Introduction: Recommended pregnancy specific Time in Range (TIR) 63-140 mg/dl is the result of expert consensus, without strong evidences supporting a significant impact on neonatal complications. Physiological glycaemic values during pregnancy are lower than the most recommended targets for diabetic women (Italian recommendations suggest fasting <90 mg/dl, 1 h postprandial <130 mg/dl, 2 h postprandial <120 mg/dl). Lately, Time in Tight Range (TITR) 70-140 mg/dl has been proposed in non pregnant adults to better represent normal glycaemic profiles, but the is no clear evidence about the target rate (TITR>50% as been proposed, corresponding to Hba1c<6.5%). A recent study on Medtronic 780G pump in non pregnant subjects showed that, with optimal setting, TITR was 57% in adults.

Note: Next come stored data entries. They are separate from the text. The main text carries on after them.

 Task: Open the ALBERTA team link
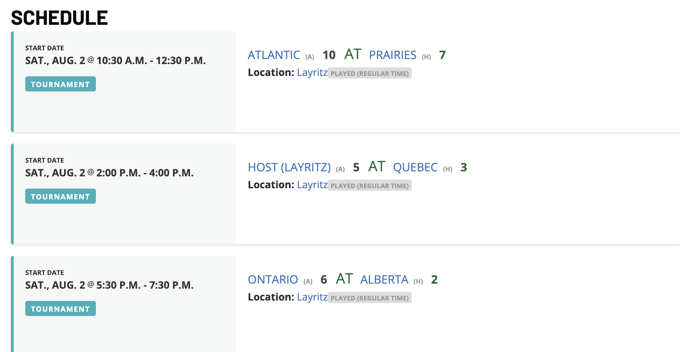pos(384,280)
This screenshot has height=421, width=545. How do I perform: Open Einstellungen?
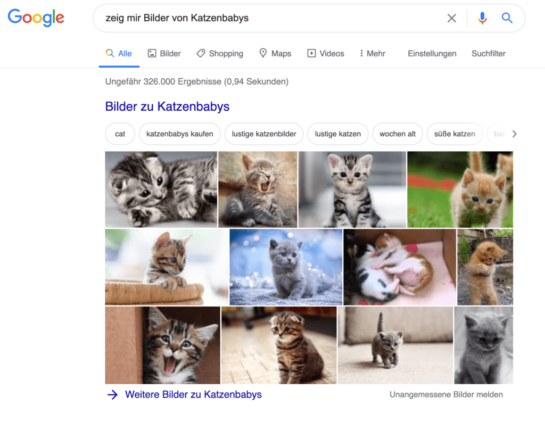pos(432,53)
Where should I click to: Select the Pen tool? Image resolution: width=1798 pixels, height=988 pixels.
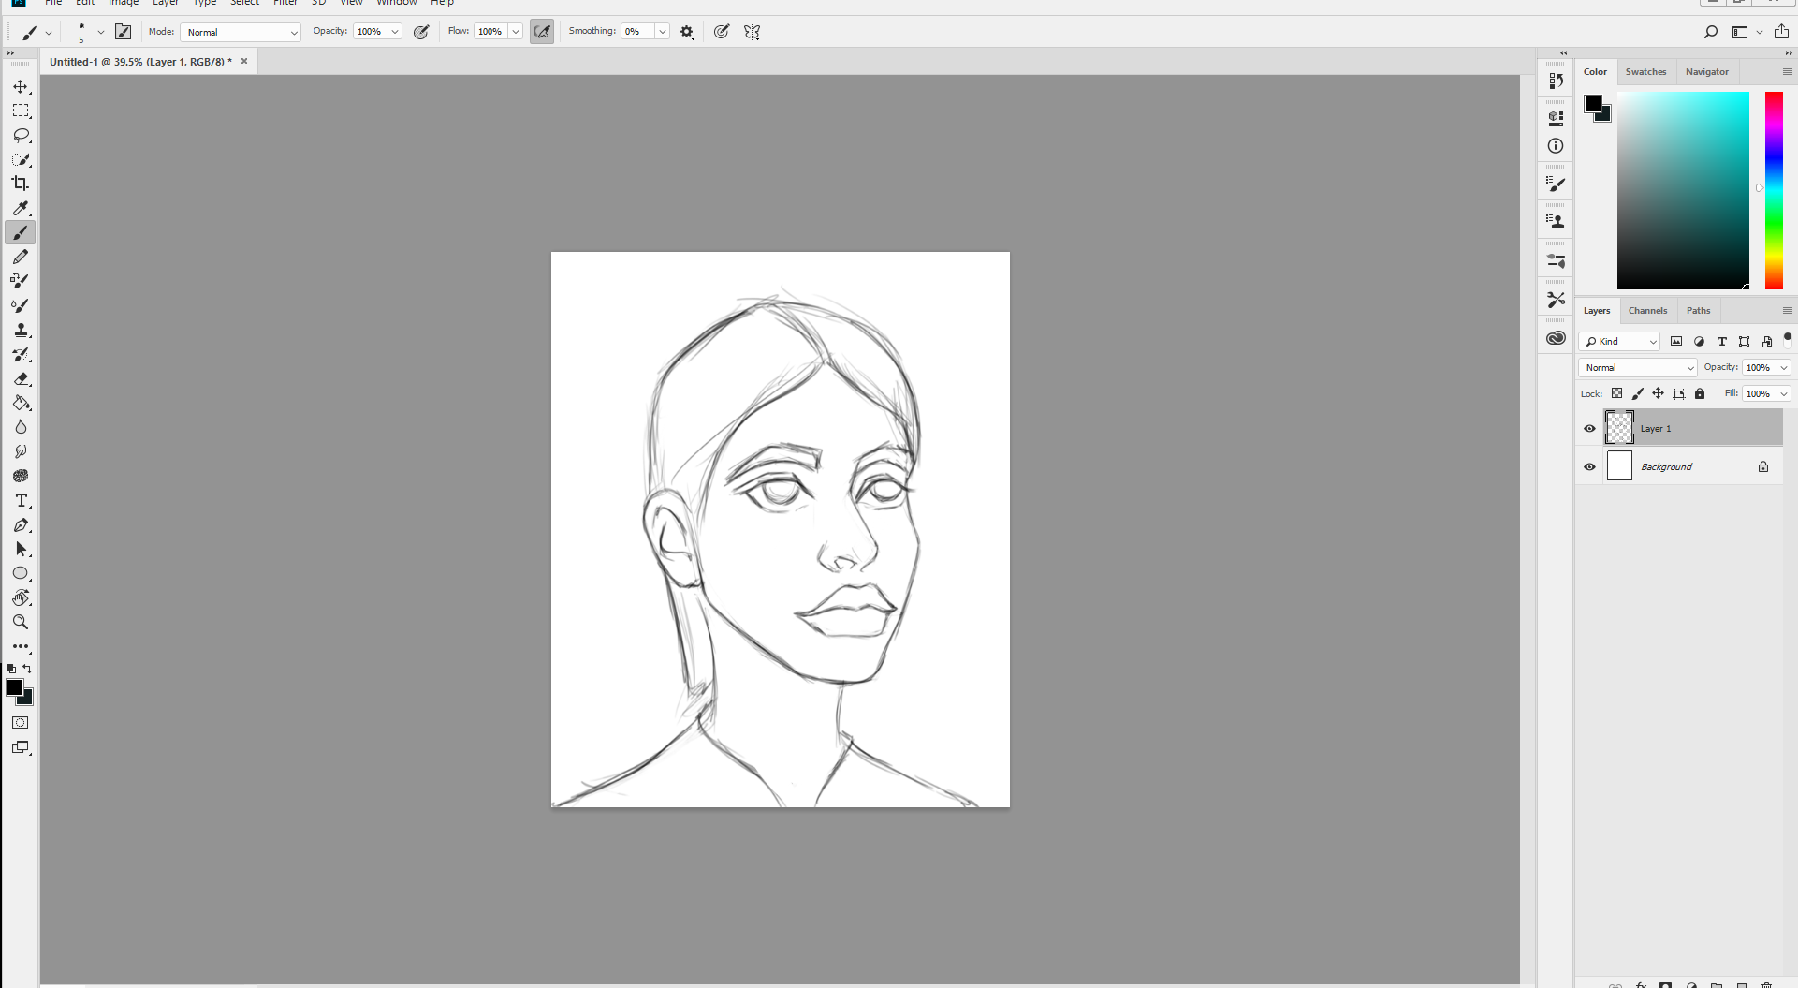click(x=21, y=525)
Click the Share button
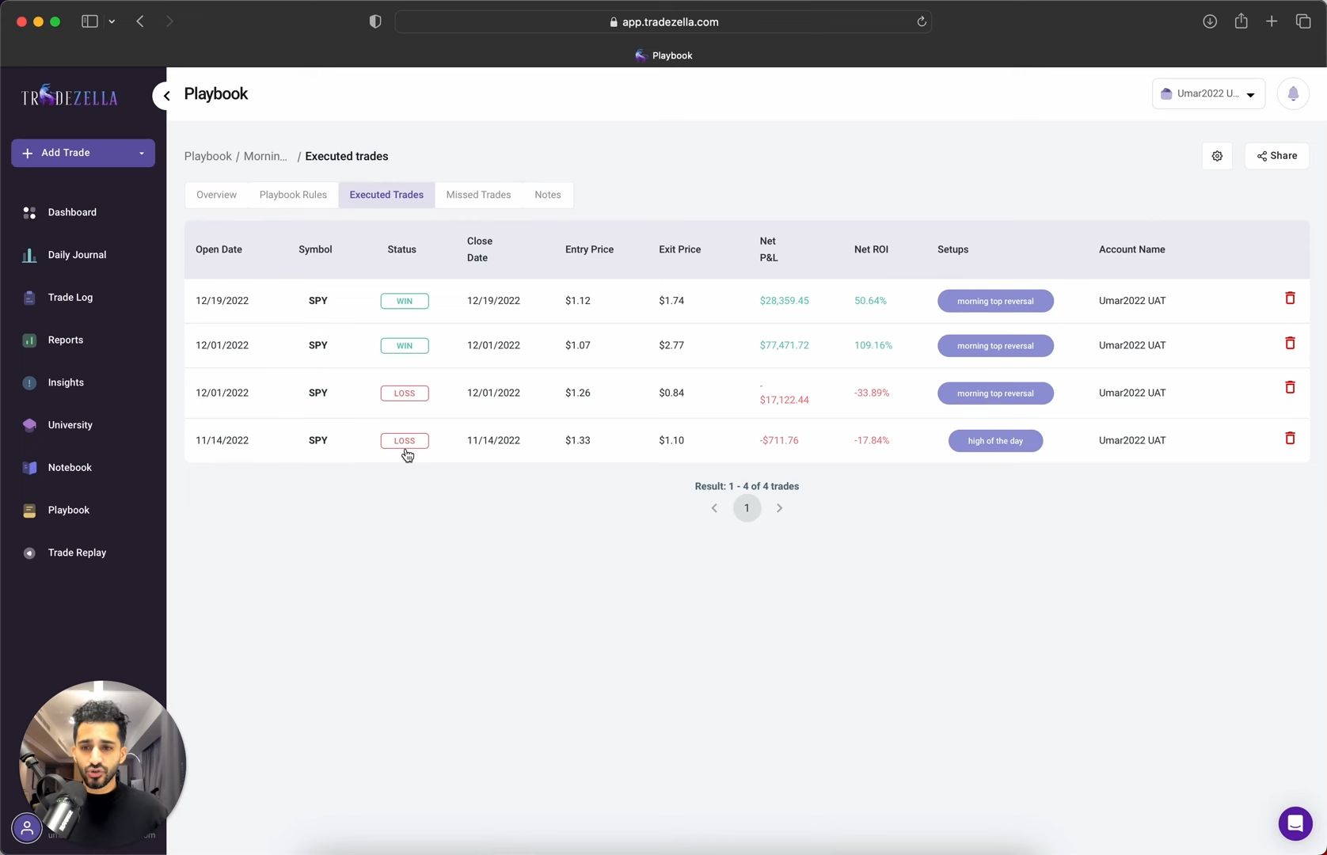1327x855 pixels. (1276, 156)
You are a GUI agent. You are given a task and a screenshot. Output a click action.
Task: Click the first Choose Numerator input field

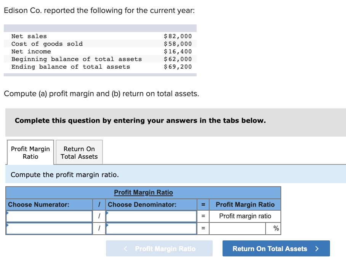49,216
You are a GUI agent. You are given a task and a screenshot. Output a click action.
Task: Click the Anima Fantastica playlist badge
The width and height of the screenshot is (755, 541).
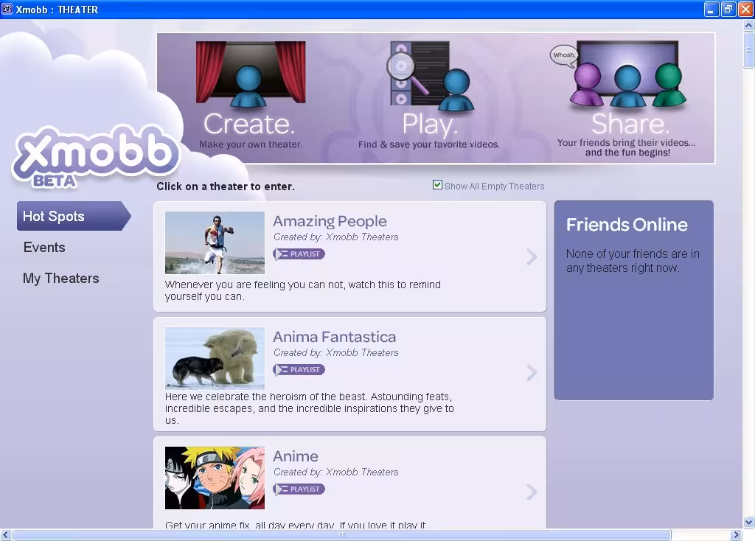coord(299,370)
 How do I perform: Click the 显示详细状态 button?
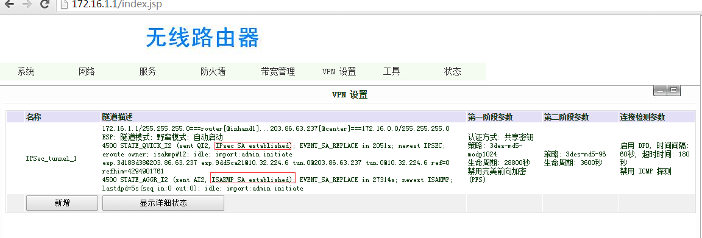(x=163, y=203)
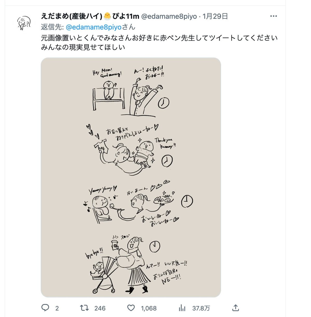
Task: Click the like count 1,068
Action: tap(149, 308)
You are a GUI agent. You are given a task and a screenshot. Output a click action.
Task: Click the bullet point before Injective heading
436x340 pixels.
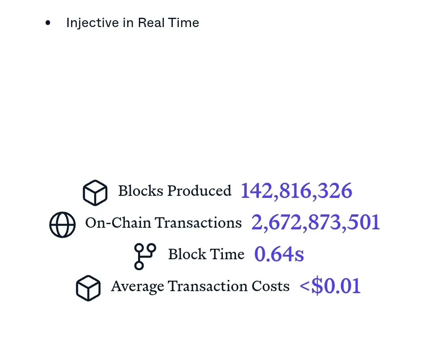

There is no data about a pregnancy specific TITR. Patients and methods: We collected retrospective data about 2 hypothetic pregnancy specific TITR (63-120 and 63-130 mg/dl) from 11 type 1 diabetes patients, who were on HCL pump system (Medtronic MiniMed™ 780G), with Glucose Target 100 mg/dl and Active Insulin Time 2 hours, from preconceptional phase until delivery. To by-pass the “safe meal bolus” feature (that adjusts down the bolus amount if the algorithm predicts low glycaemia after meal) and prevent the consequent postprandial hyperglycaemia, women were asked to add an empirical percentage of carbs, not really assumed, to the real amount of carbs, to maintain 1 hour postprandial glycaemic target ≤140 mg/dl and, if late hypoglycaemic trend occurred, to use temporary target 150 mg/dl for 1-2 hours, starting from 60 minutes after meal bolus. Results: All data are reported as median (min-max). Table 1 shows patients’ metrics throughout all trimesters of pregnancy. TITR 63-130 mg/dl is approximately 90% of TIR and TITR 63-120 78% of TIR. All TIR and TITR improve from 1st to 3rd trimester, without significant changes in TBR. TAR>140 reduces more compared to TAR>120 and >130 mg/dl, showing that the improvement in TIR is mostly related to a higher TITR. Conclusions: In this patients, Medtronic 780G helped improving glycaemic control during pregnancy; despite the blood glucose target set of this HCL system is off label. A tighter glycaemic range seems to be achievable, but more studies are necessary to prove a positive impact on maternal-neonatal outcome; moreover it should be investigated whether the risk of hypoglycemia increases when aiming for lower targets.